**Records supplied**.

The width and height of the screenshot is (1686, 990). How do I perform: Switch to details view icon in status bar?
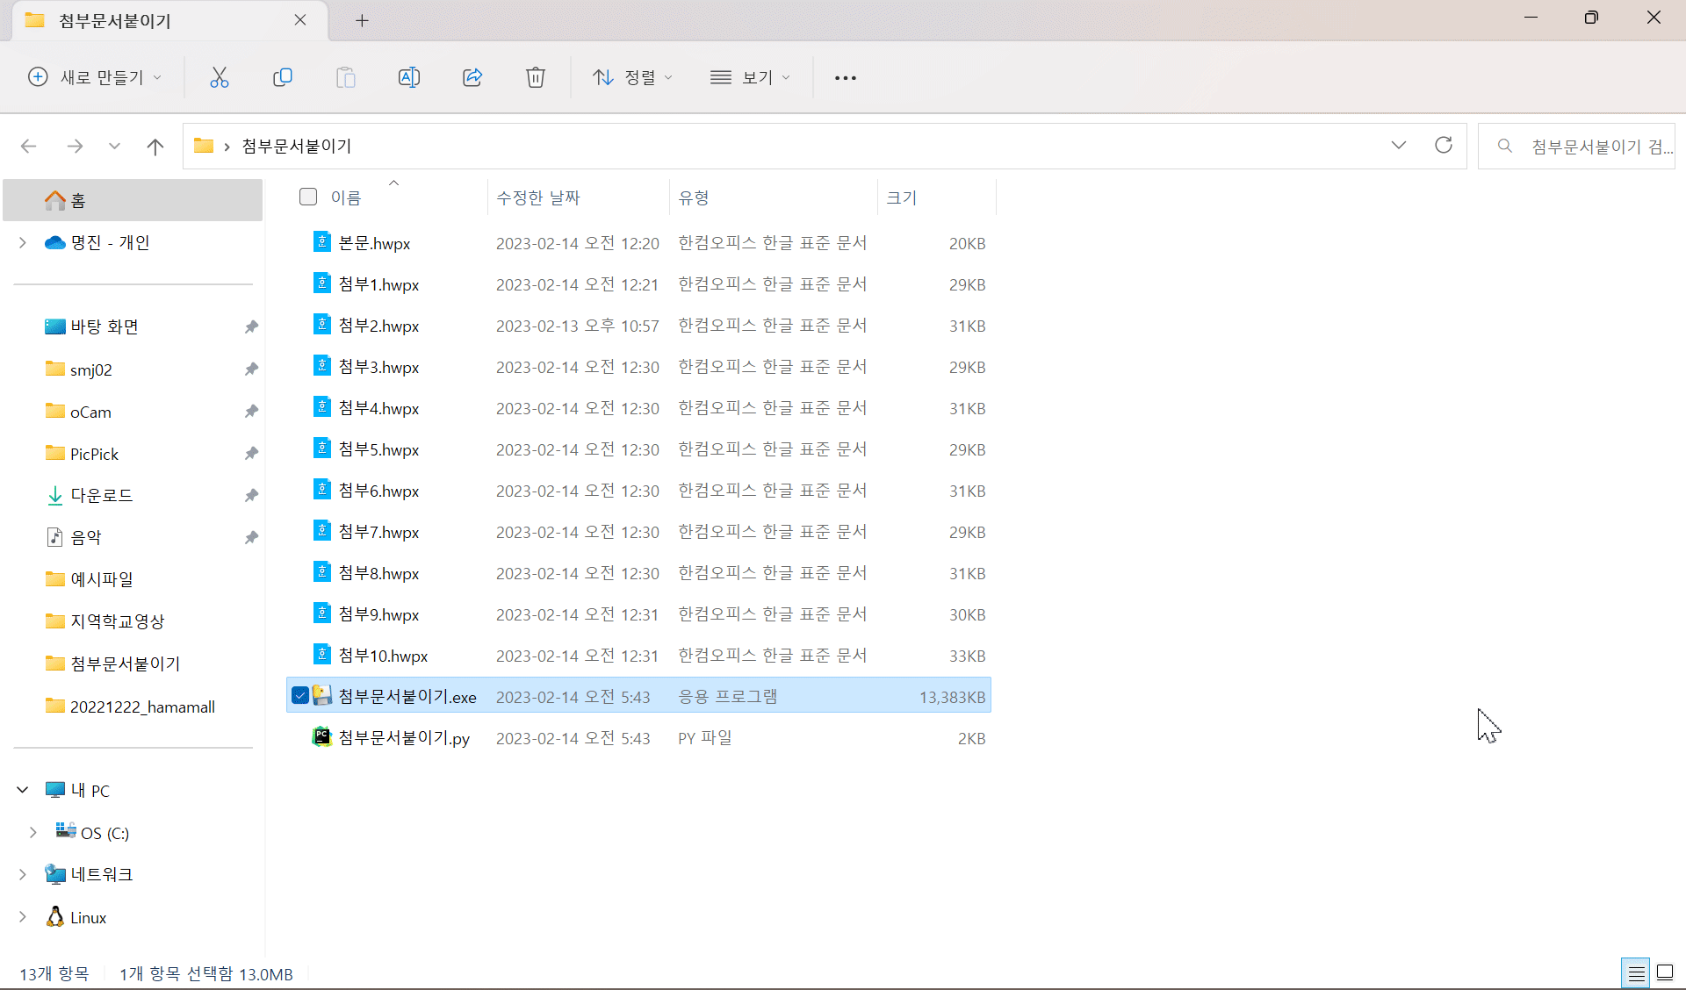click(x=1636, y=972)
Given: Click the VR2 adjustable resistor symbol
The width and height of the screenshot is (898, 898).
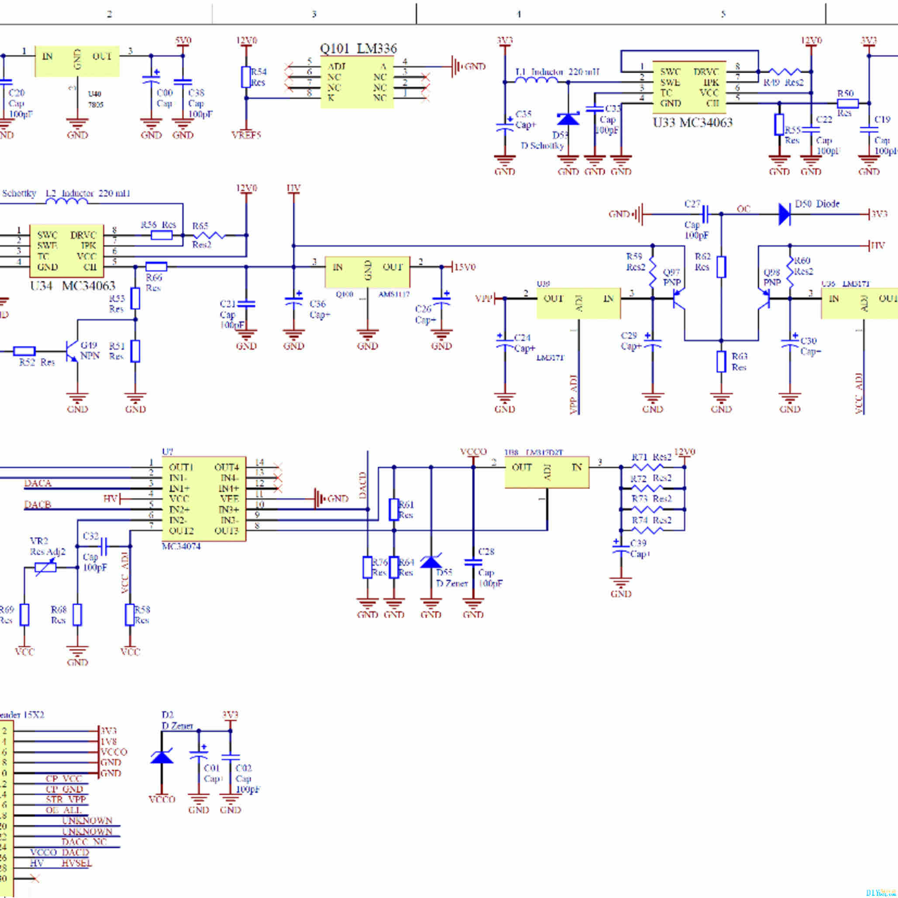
==
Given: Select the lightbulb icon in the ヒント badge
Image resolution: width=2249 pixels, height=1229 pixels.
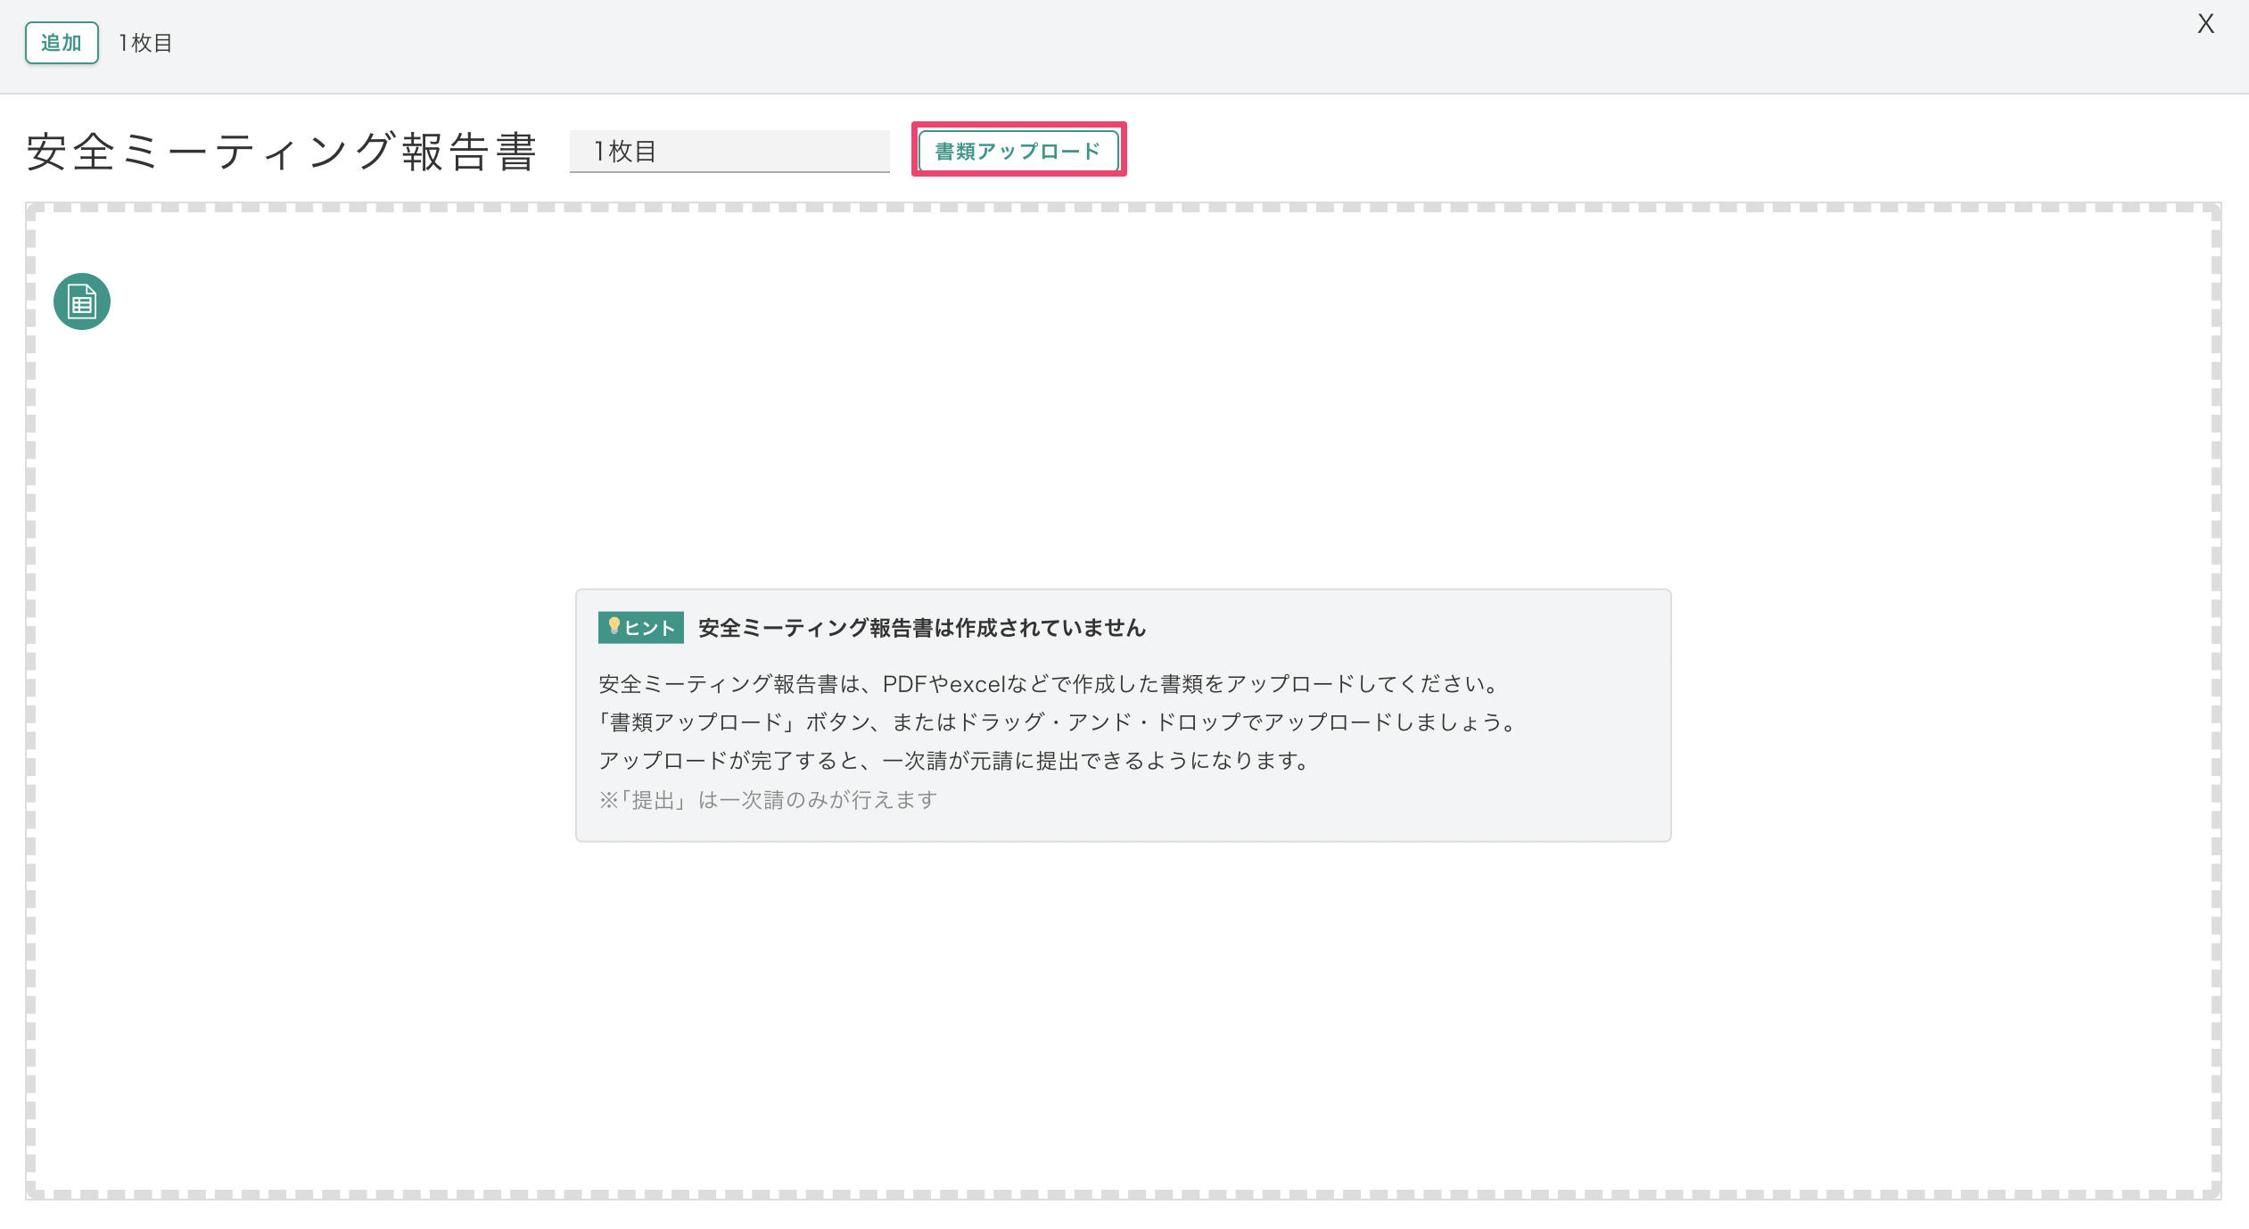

**Work to be completed**. Return a word-for-word copy of the lines above from the one holding "Given: Click the" through the one holding "The width and height of the screenshot is (898, 898).", with both of them included and nothing besides.

**Written solution**.
Given: Click the VR2 adjustable resistor symbol
The width and height of the screenshot is (898, 898).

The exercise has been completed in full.